PolynomialFilterInterface::filteredSparseMatrixPolynomialVectorProduct().

FilteredConjugateResidualPolynomial()

Matrix FilteredConjugateResidualPolynomial	(	const Matrix &	pp,
		const Vector &	intv,
		const Vector &	w,
		mkIndex	niter
	)

This routine employs a conjugate-residual-type algorithm in polynomial space to minimize ||P(z)-Q(z)||_w, where P(z), the base filter, is the input piecewise polynomial, and Q(z) is the output polynomial satisfying Q(0)==1, i.e. the constant term of Q(z) is 1.

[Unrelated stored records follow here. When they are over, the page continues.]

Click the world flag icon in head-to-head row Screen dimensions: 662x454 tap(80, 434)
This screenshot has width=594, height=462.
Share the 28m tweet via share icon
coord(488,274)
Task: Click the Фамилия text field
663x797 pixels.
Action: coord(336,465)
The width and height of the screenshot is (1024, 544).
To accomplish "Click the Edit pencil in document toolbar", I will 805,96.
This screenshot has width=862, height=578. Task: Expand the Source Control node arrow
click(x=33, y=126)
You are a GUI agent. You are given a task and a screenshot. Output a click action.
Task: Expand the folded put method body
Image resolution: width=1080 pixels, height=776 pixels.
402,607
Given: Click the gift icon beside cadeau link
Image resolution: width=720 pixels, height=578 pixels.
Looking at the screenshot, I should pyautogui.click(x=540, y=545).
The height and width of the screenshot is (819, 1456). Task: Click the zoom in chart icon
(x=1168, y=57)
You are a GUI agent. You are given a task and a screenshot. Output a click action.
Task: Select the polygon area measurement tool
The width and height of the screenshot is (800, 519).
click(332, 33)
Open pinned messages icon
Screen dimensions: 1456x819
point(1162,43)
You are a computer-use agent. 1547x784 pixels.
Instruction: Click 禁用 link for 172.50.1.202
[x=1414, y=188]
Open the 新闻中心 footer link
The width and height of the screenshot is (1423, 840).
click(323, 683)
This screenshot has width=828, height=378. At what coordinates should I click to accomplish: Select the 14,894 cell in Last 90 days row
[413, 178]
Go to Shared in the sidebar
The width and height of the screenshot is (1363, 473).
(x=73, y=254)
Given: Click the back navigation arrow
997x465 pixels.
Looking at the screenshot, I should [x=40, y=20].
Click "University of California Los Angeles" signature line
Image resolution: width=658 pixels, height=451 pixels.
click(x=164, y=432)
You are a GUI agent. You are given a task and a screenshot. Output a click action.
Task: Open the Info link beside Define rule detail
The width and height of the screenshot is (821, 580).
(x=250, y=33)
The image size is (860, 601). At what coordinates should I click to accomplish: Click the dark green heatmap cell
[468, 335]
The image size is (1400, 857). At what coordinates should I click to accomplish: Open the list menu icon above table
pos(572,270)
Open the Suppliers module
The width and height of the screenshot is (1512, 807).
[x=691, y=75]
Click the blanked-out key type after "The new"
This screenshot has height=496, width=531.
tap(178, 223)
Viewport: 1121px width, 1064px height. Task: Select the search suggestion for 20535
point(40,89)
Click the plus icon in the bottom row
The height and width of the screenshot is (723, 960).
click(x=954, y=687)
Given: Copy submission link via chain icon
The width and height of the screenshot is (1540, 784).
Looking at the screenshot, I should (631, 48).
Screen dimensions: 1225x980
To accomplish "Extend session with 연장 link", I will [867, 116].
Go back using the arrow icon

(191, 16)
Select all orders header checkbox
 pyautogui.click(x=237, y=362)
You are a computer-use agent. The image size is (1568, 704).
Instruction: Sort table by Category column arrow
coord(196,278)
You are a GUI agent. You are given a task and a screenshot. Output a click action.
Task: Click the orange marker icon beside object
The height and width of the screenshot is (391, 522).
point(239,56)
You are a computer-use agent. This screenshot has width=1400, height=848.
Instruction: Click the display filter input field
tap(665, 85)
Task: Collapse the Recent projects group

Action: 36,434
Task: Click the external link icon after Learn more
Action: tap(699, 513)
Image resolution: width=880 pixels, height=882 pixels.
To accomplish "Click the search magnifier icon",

Both P(z) and Q(z) are expanded in the ‘translated’ (scale-and-shift) Chebyshev basis for each interval and presented as matrices of Chebyshev coefficients, denoted by pp and qq, respectively.

Parameters

niter	is the number of conjugate-residual iterations. Therefore, the degree of Q(z) is up to niter+1.
intv	is a vector which defines the intervals. The jth interval is [intv(j),intv(j+1)).
w	is a vector of Chebyshev weights. The weight of jth interval is w(j). The interval weights define the inner product of two continuous functions and then the derived w-norm ||P(z)-Q(z)||w.
pp	is a matrix of Chebyshev coefficients which defines the piecewise polynomial P(z). For z in the jth interval [intv(j), intv(j+1)), P(z) equals Pj(z) = pp(1,j)*S0(z) + pp(2,j)*S1(z) + ... + pp(niter+2,j)*Sniter+1(z),

Remarks

Here S_i(z) is the ‘translated’ Chebyshev polynomial in the jth interval, with S_i((z-c)/h) = T_i(z), c = (intv(j) + intv(j+1))/2, h = (intv(j+1) - intv(j))/2,
where T_i(z) is the Chebyshev polynomial of the first kind, T₀(z) = 1, T₁(z) = z, and T_i(z) = 2*z*T_i-1(z) - T_i-2(Z) for i>=2.

Returns

A matrix, denoted by qq, represents a polynomial Q(z) with degree up to 1+niter and satisfying Q(0)==1, such that ||P(z))-Q(z)||_w is minimized.
This polynomial Q(z) is expanded in the ‘translated’ Chebyshev basis for each interval.
To be precise, considering z in [intv(j),intv(j+1)), Q(z) equals Q_j(z) = qq(1,j)*S₀(z) + qq(2,j)*S₁(z) + ... + qq(niter+2,j)*S_niter+1(z).

Remarks

Since Q(0)==1, P(0)==1 is expected. If P(0) 1, one can translate P(z). For example, if P(0)==0, one can use 1-P(z) as input instead of P(z).

Typically, the base filter, defined by pp and intv, is from Hermite interpolation in intervals [intv(j),intv(j+1)) for j=1,...,nintv, with nintv the number of intervals.